世紀末微懐メロ伝説その21。

Hold Your FireReach for the Sky
FIREHOUSE
“Hold Your Fire” [1992]

 BON JOVIの正統後継と謳われた実力派バンドがその評価を確たるものにしたセカンドアルバムより鳥肌オープニングチューン。ファーストも楽しめたけど改めてこの曲にトドメを刺された、という人も多いのではなかろーか。

 次作の「3」までは一体何度繰り返し聴いたことやら。その後の凋落ぶりにはマジ涙するしか。俺らのFIREHOUSEを返せ!>誰か


 比較的バラエティに富んだ楽曲を揃えていたファーストに比べ、セカンドは時代もあって全体にヘヴィネスが強調されております。

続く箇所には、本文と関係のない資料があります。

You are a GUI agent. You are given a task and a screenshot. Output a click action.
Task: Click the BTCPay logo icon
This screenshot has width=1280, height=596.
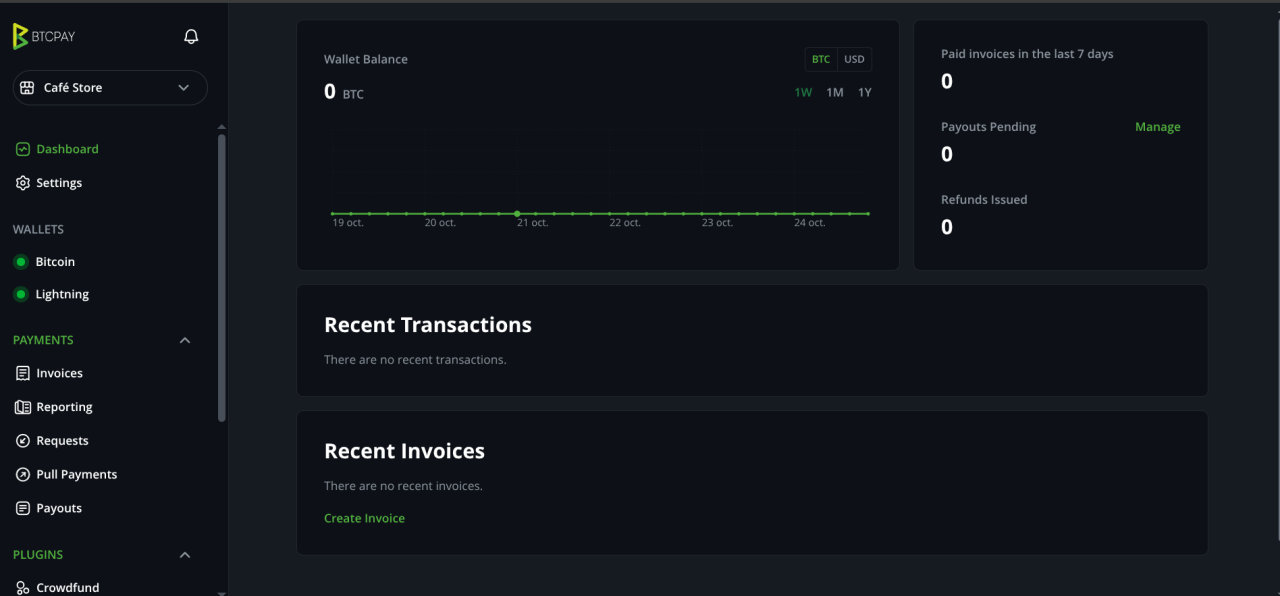pyautogui.click(x=20, y=36)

もうちょっとアレンジで捻ってくれれば、後半(8)~(10)あたりの間延び感も薄れたかと思うと残念至極。単発で聴けば悪くないんだけど、やっぱり前作の(4)~(7)みたいな展開を期待しちゃう。

 名バラード(5)はもはやベテランの味。実際キャリア長いってのは置いとけ。わたしゃシャウトするボーカルはそれほど好きじゃないんだけど、コーラスの部品としては別。そりゃシングル売れるよ。同時期の「ピュアソフトメタル」では出色だったもんさ。

 ほんの少しの雑味はあるけれど、何よりこのアルバムは彼らの全アルバム通して最も充実したコーラスワークが聴ける。タイトなリズム隊とコーラスをジャンル問わず最大評価する自分にとってはまさしく不朽の名盤なのだ。ペリーのベースがうねり、マイケルのバスドラが歌う。ビルの自制効きまくりなリフが好きだった。C.J.にはスティーブペリーと同等の評価がふさわしい。

 だから帰ってきて。おねがい。
 俺の耳にはまだIMPホールのカーテンコールが響いているよ。